In 1932, the organization established headquarters in New York and twenty branches in cities and towns throughout the United States and Canada. Farms were then established to train members for agricultural work in Palestine. Such farms operated in Cream Ridge and Hightstown, New Jersey; Poughkeepsie, New York; Smithville, Ontario; and Colton, California.

====Germany====
In 1933, after Jews were expelled from the workforce in Nazi Germany, HeHalutz farms became the primary framework for vocational training and preparation for emigration. Alisa Fuss lived at a HeHalutz house before making aliyah in 1935.

====1939====
By the eve of Second World War in 1939, HeHalutz numbered 100,000 members worldwide, with approximately 60,000 having already emigrated (aliyah) to Mandate Palestine, and with 16,000 members in training centers (hakhsharot) for the pioneering life in the Land of Israel.

===Second World War (1939–1945)===
During the war and German occupation, Jews in some ghettos in Europe established Hechalutz units, as in Lithuania's Šiauliai Ghetto.

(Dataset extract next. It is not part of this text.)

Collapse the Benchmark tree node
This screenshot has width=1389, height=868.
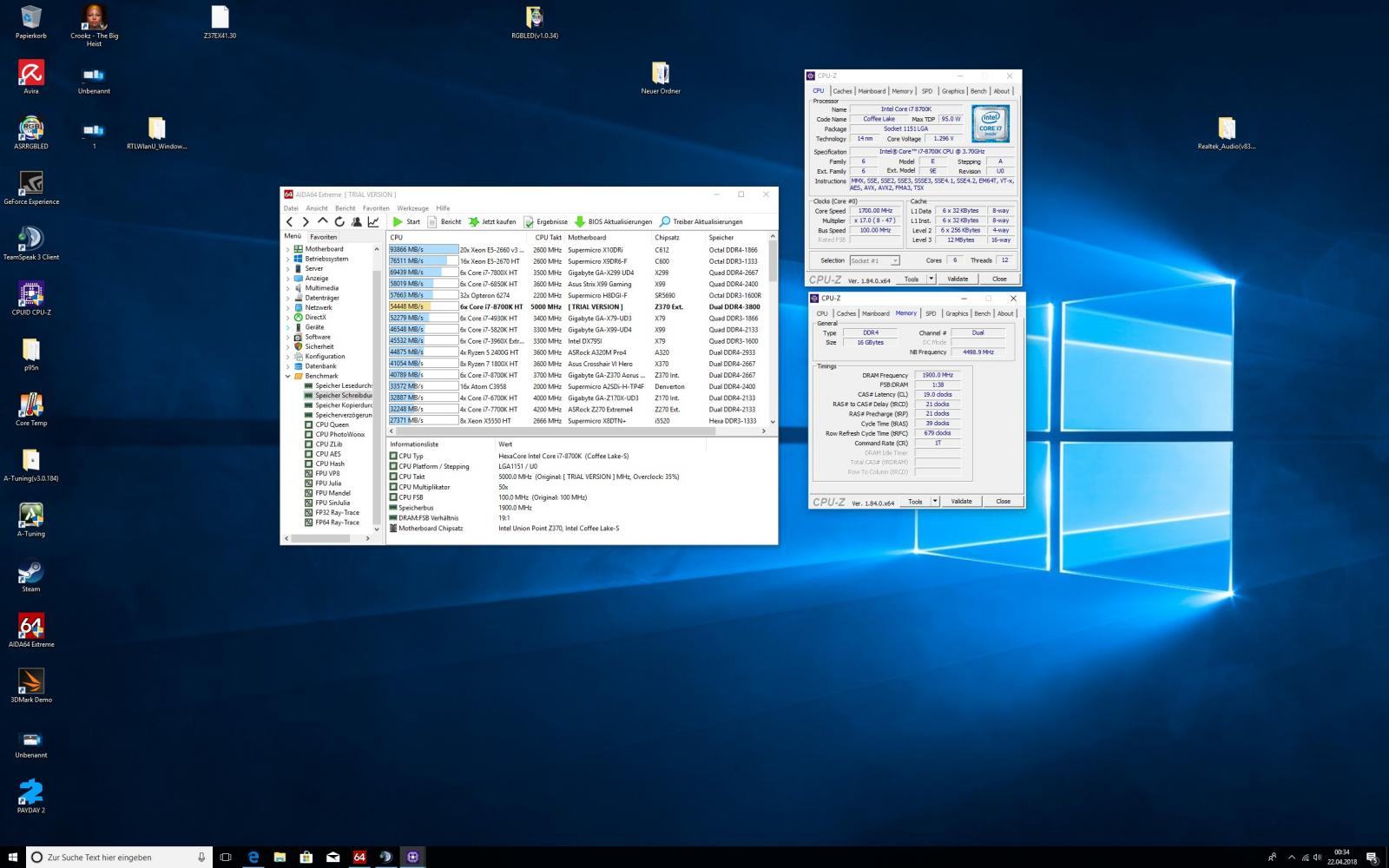(x=288, y=376)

In the Jewish ghetto in Warsaw, Poland, the SS leader who was responsible for the final destruction of the ghetto reported that, during the heroic resistance put up by Jews, "Polish bandits" and Jewish and Polish Communist resistance fighters in 1943: "During this armed resistance the women belonging to the battle groups were equipped the same as the men: some were members of the Chaluzim movement. Not infrequently, these women fired pistols with both hands. It happened time and again that these women had pistols or hand grenades (Polish "pineapple" hand grenades) concealed in their bloomers up [to] the last moment to use against the men of the Waffen SS, Police or Wehrmacht."

===After WWII===
By the 1950s, HeHalutz "was absorbed by Hashomer Hatzair, which had always maintained a large degree of autonomy. Nominally, however, the He-Ḥalutz Organization of America still exists."